E Renzi? Giusto ieri, punto sul vivo, il “Nostro di Firenze” ha scelto di passare al contrattacco. Come? Sposando quello stile comunicativo sempre in precario equilibrio tra Fantozzi, il commissario Auricchio e Flavio Briatore che, a quanto sembra, ormai ci dobbiamo portare appiccicato come il tatuaggio del nome di una ex: ha deciso di lanciare l’ennesimo sito Internet. Da cui l’ennesimo hashtag renziano: “millegiorni“. Geniale. Dicono che Baglioni, appresa la notizia durante uno dei sui tour in Sudamerica, abbia azzannato un pipistrello sputandone la testa sulle groupie delle prime file.
Ma come comunicano parole e numeri alla mano i tre leader? Per questioni di spazio, tratterò separatamente vecchi e nuovi media, cominciando proprio da questi, e più precisamente da Twitter. Le analisi e i relativi grafici (inseriti nella pagina) sono estratti da un lavoro svolto in collaborazione con Matteo Pisciotta, anche lui dell’Università di Torino.
Misurato come numero di follower, il successo è appannaggio di Grillo, incalzato da un Renzi in crescita.
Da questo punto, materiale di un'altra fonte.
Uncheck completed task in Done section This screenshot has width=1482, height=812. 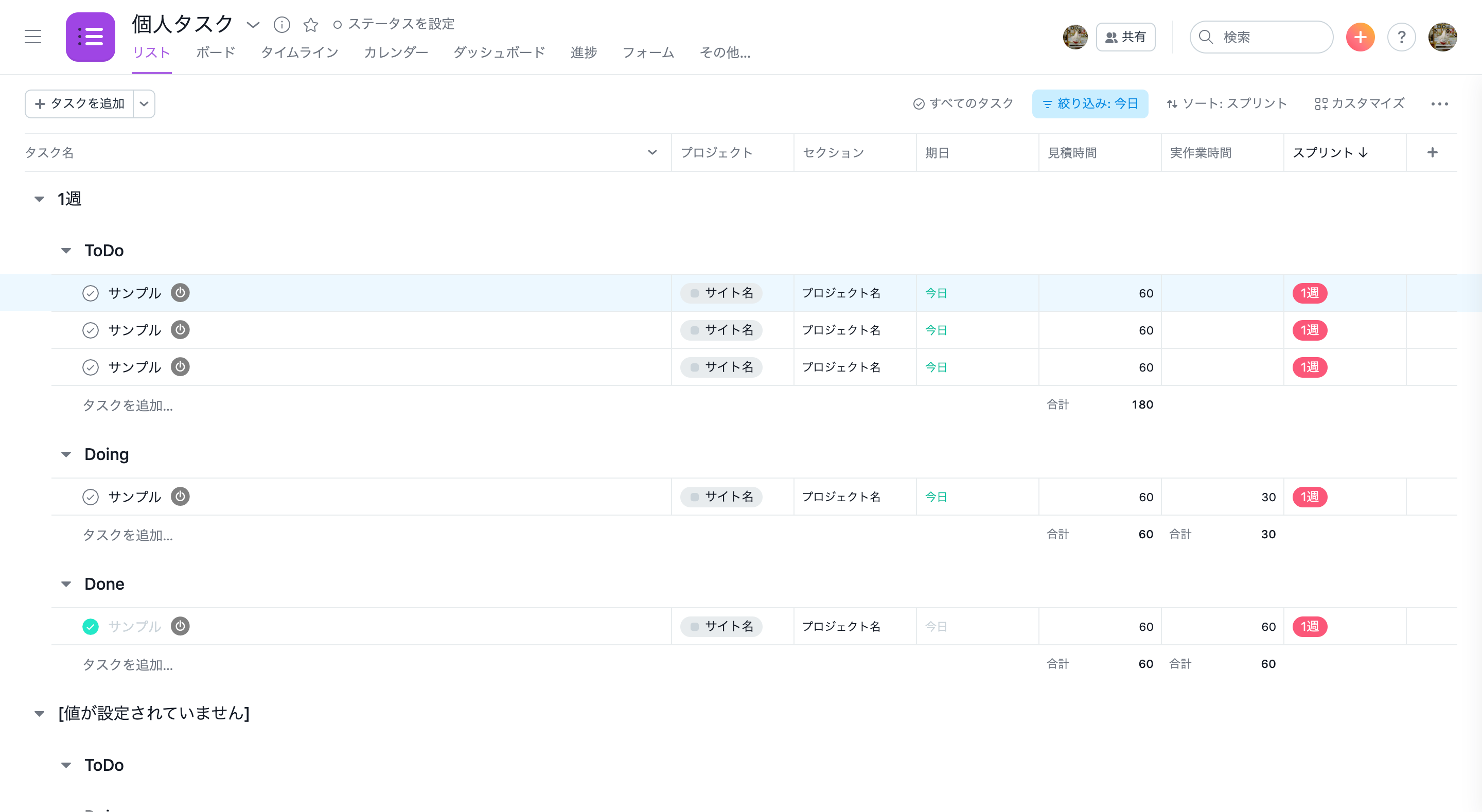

Berlusconi, lontanissimo, soffre le scelte strategiche kamikaze del proprio staff, che apre un account di anno in anno, ostacolando la fidelizzazione (fig. 1).
Passando al modo con cui si usa Twitter, lo scenario cambia drasticamente (fig. 2): Berlusconi, e in misura ancora superiore Grillo, non producono contenuti originali, ma si limitano quasi sempre a riproporre contenuti altrui (o link a contenuti prodotti altrove): la quota di retweet per B. è pari al 70,4% mentre per Grillo sale addirittura all’82,6%. Va detto, inoltre, che la quantità di messaggi “cinguettati” dai due leader si colloca ben oltre la soglia che siamo comunemente abituati a definire spam (57 tweet/giorno per B.; 38 tweet/giorno per Grillo). Renzi, al contrario, si distingue per un uso accorto, e per di più personale, del mezzo (il che non corrisponde a un giudizio di valore positivo sul suo operato): “solo” 3 tweet al giorno, messaggi in real time, spesso con documenti fotografici, limitato ricorso ai retweet (appena 11,4% sul totale).
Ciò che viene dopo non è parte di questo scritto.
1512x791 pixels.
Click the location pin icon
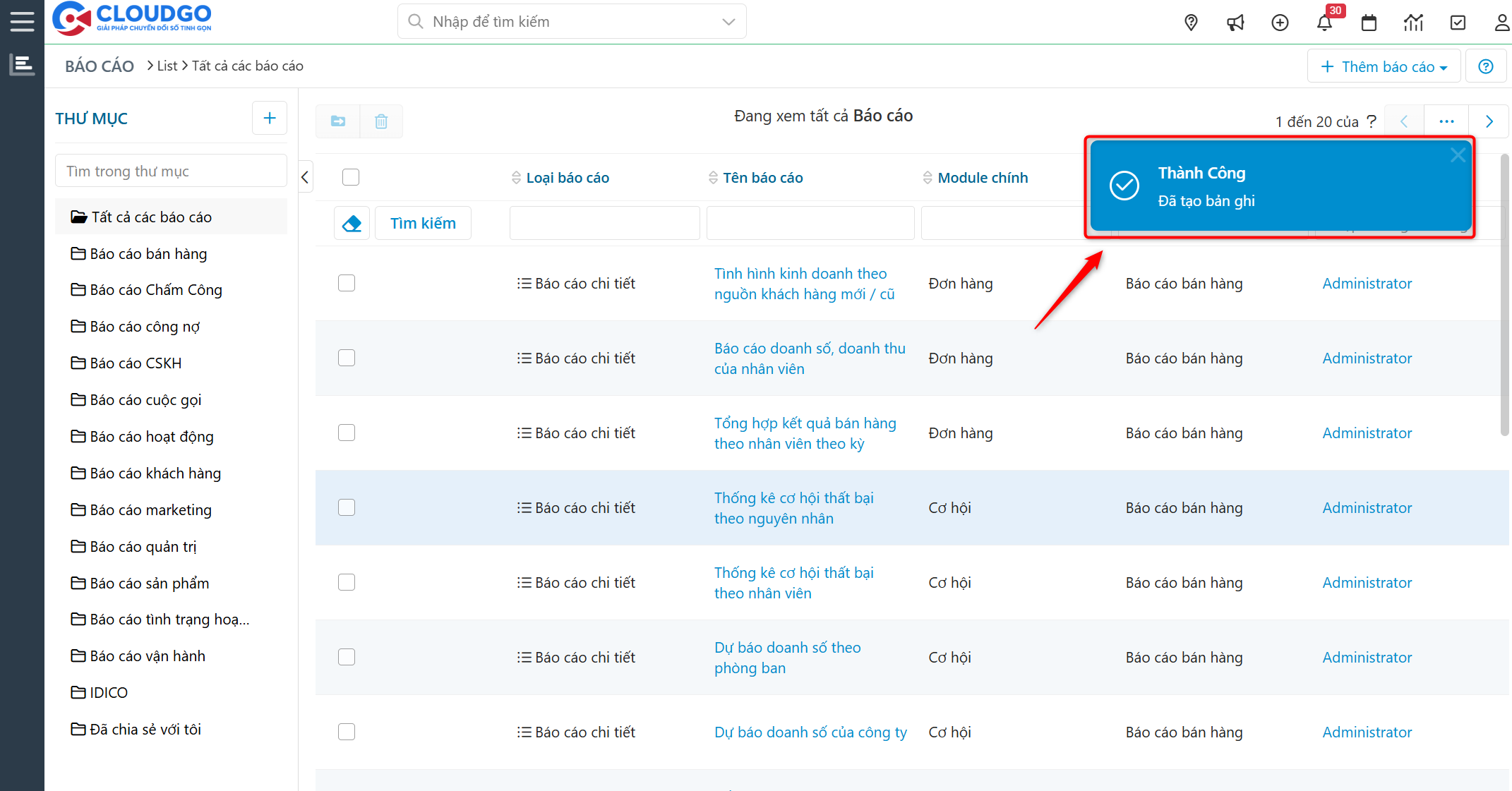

Quanto appena detto trova un’ulteriore conferma anche sul piano dei feedback con gli altri utenti: lo staff di B. non se ne cura minimamente. Altrettanto fa Grillo, che resta fedele all’unidirezionalità tipica del blog. Renzi è dunque l’unico ad avere una qualche forma di interazione (fig. 3). E anche se il sapore di #matteorisponde non è troppo diverso da un hamburger di autoritarismo personalistico in salsa 2.0, è innegabile che abbia presa, in un paese tristemente allenato a vedere una parte consistente della classe dirigente immune all’imperativo morale di rispondere alle istanze provenienti dal popolo.
In conclusione, se al momento numericamente parlando l’opinion leader di riferimento tra i tre politici presi in esame rimane Grillo, a livello strategico quello meglio attrezzato in funzione della sintassi del mezzo è certamente Renzi. Berlusconi, almeno qui, non pervenuto.